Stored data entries
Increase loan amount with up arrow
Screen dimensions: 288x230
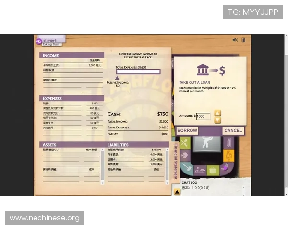[217, 114]
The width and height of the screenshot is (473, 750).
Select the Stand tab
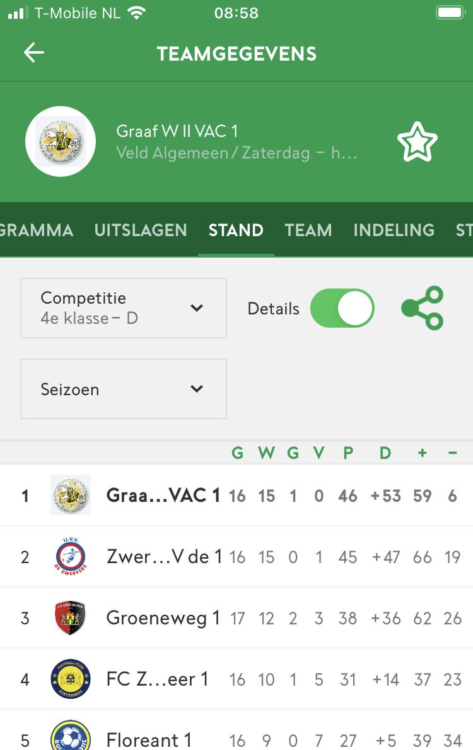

Action item
Skip every image and output the remaining records exactly.

Response area
Increase loan amount with up arrow
Screen dimensions: 288x230
[217, 114]
The width and height of the screenshot is (473, 750).
Select the Stand tab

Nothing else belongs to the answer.